- Work to complete -
Retype the lines below exactly, starting at the line containing "You are a GUI" and ending at the line containing "pyautogui.click(x=240, y=80)".
— START Data —
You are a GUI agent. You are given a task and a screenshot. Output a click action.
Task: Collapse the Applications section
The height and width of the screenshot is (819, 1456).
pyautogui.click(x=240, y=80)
— END Data —
— START Data —
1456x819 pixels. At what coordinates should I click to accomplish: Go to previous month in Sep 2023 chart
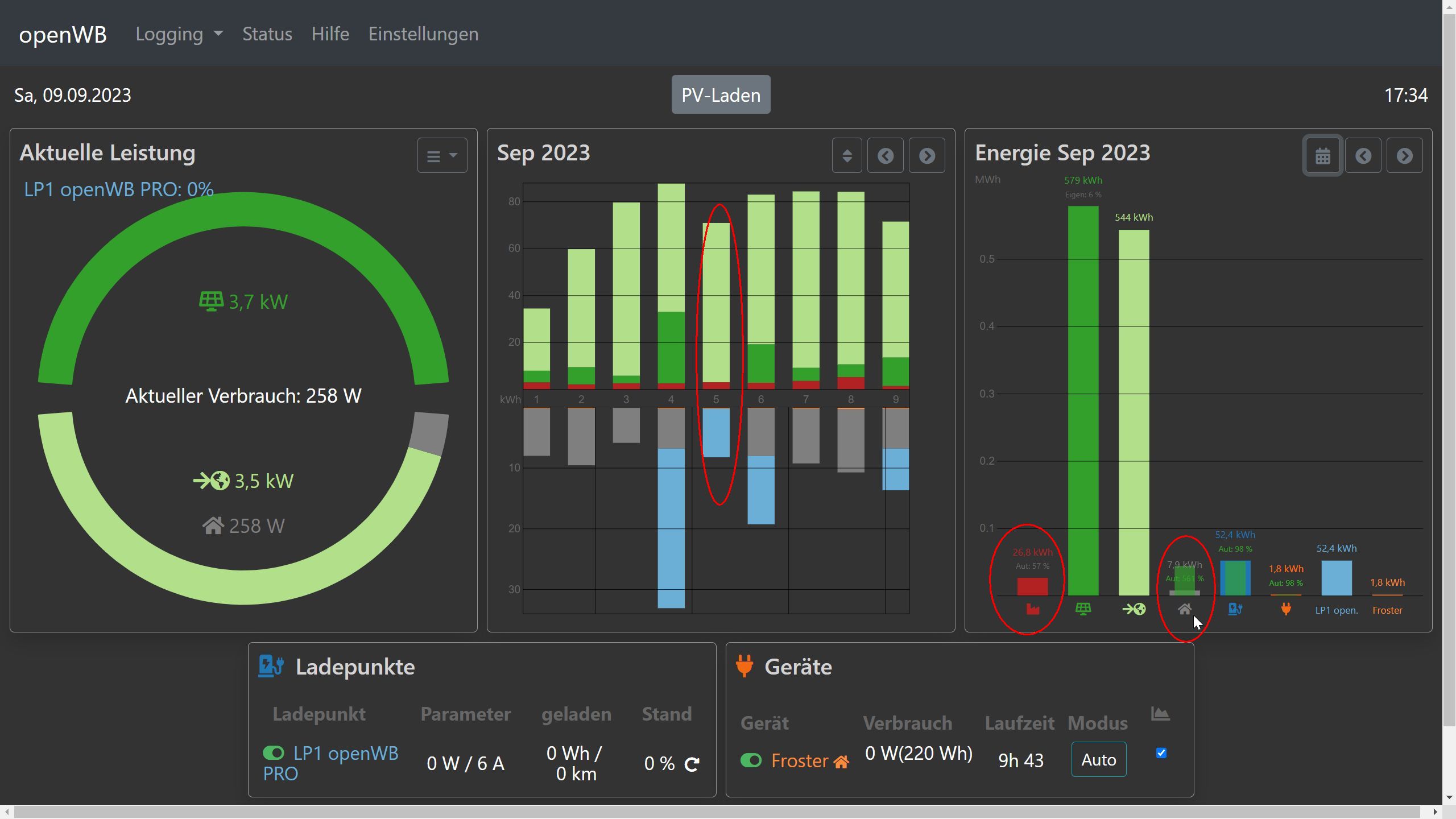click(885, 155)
— END Data —
- Correct output -
You are a GUI agent. You are given a task and a screenshot. Output a click action.
Task: Collapse the Applications section
The height and width of the screenshot is (819, 1456).
pyautogui.click(x=240, y=80)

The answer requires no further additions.